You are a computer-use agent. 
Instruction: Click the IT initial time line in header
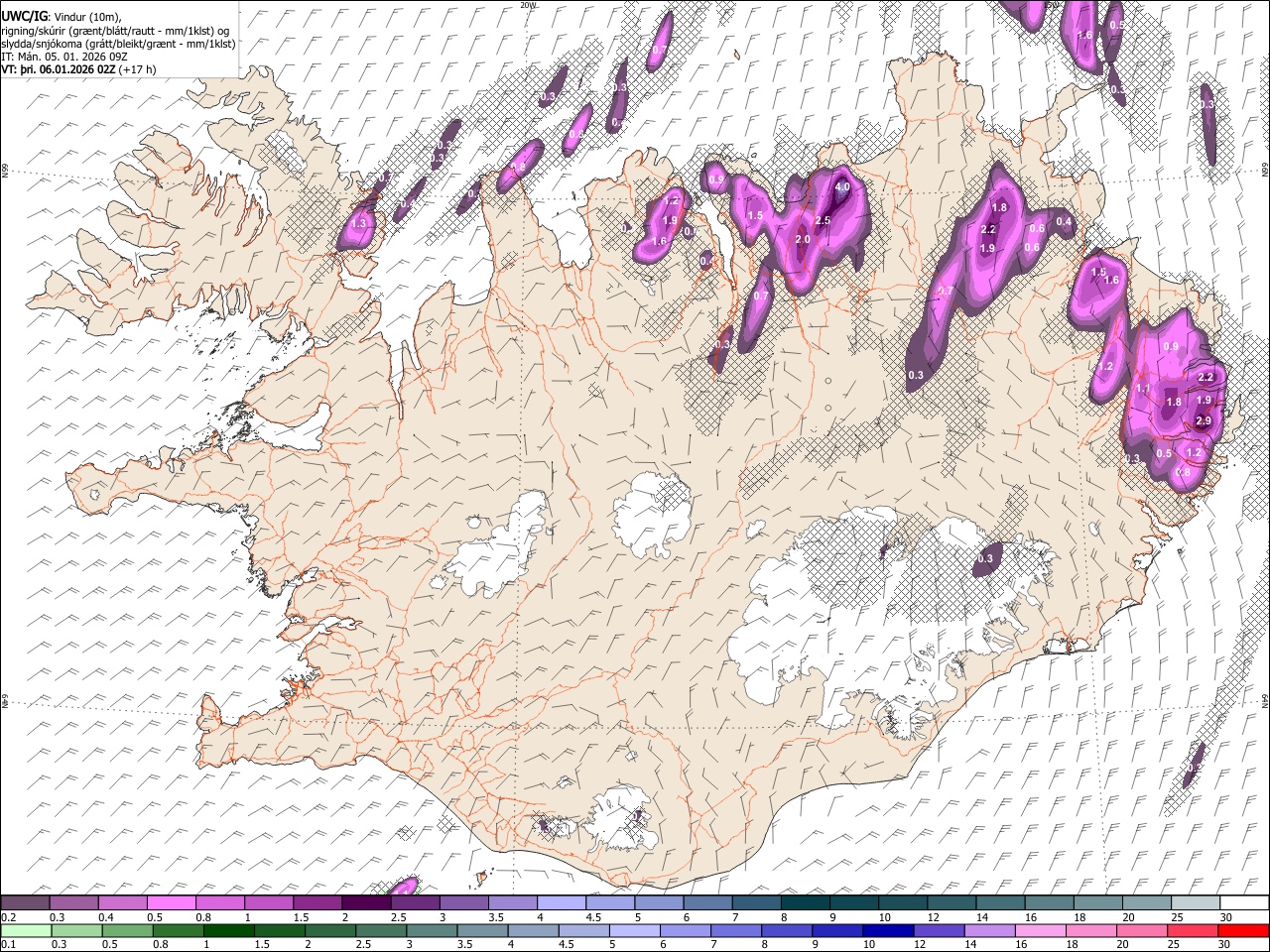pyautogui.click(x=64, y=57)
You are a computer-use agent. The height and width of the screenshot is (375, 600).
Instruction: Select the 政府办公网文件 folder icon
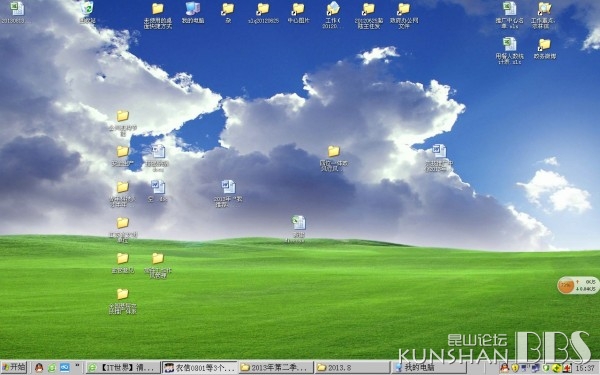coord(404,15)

...

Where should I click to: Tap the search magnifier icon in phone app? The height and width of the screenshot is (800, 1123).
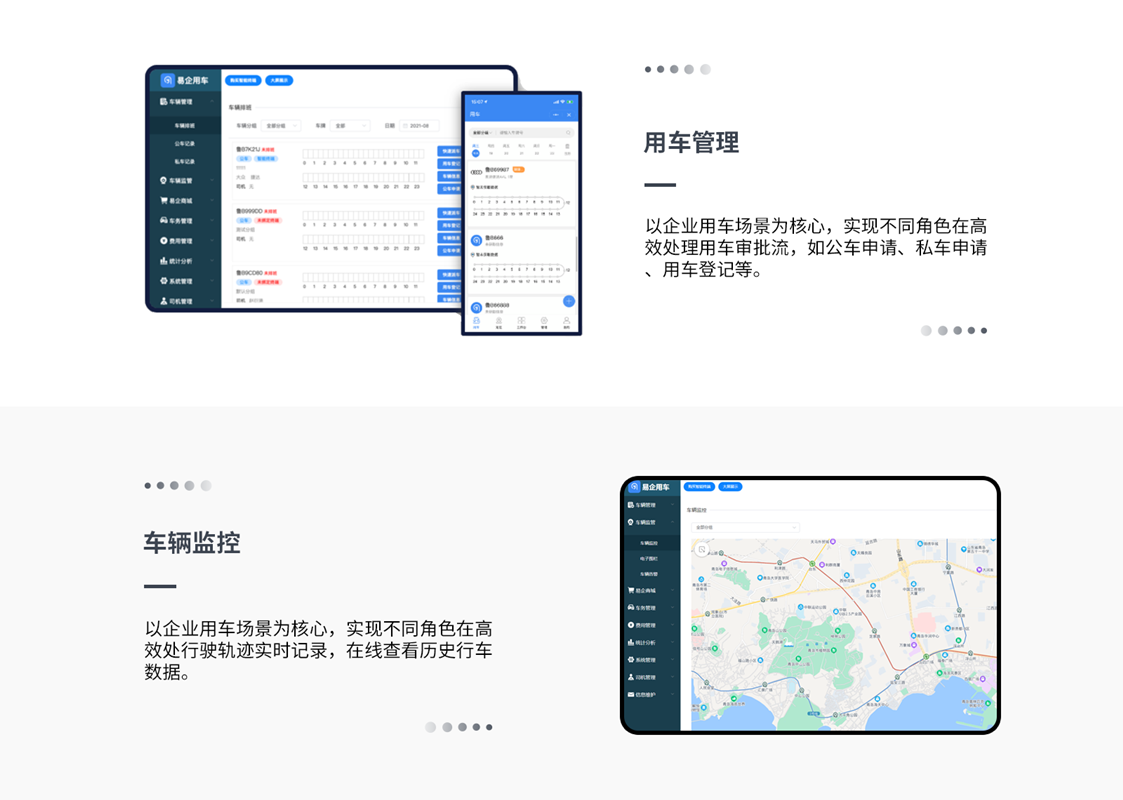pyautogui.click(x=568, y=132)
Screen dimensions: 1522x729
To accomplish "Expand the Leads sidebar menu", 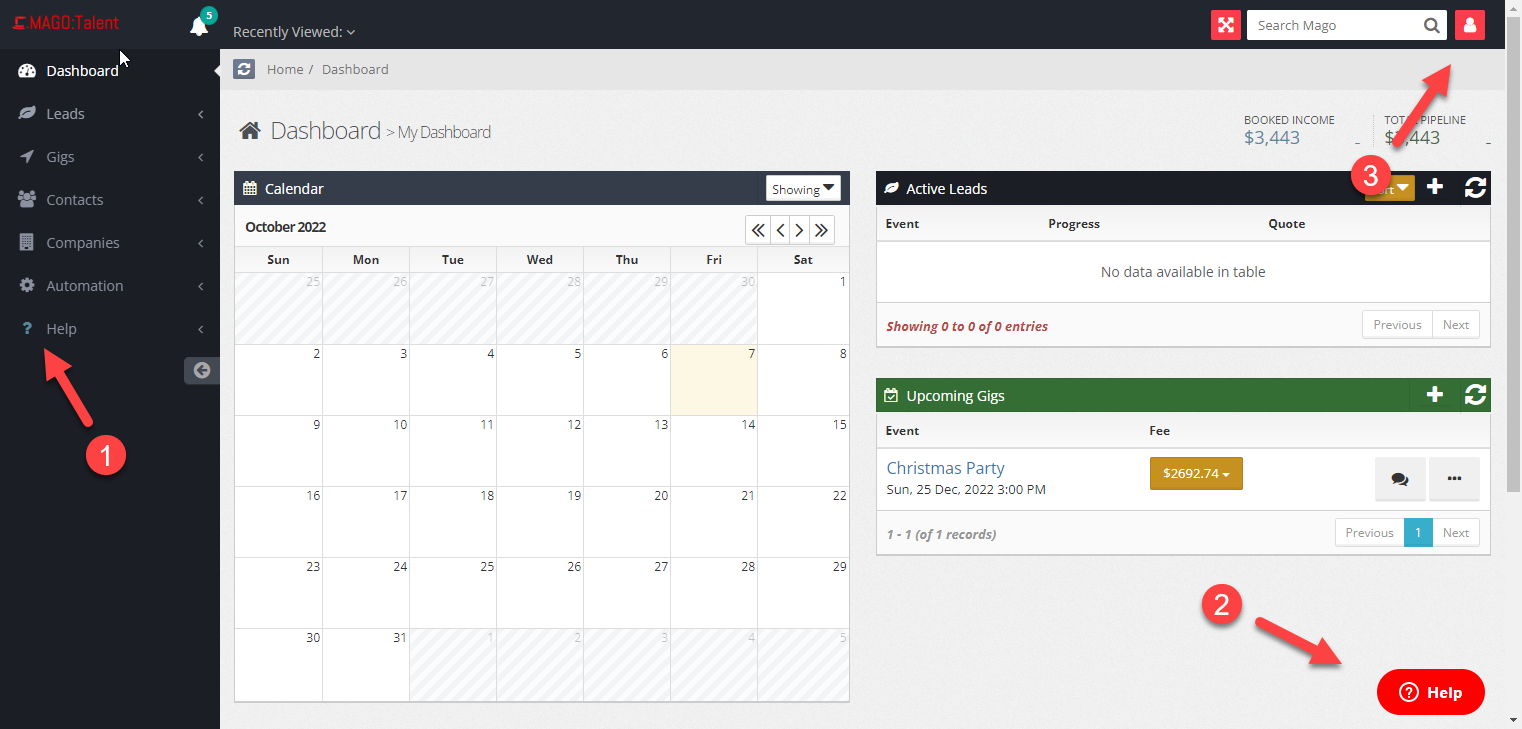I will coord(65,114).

## Work instructions
Answer with one number only, the count of lines in the listing that hold the word "computer".

## Task result
2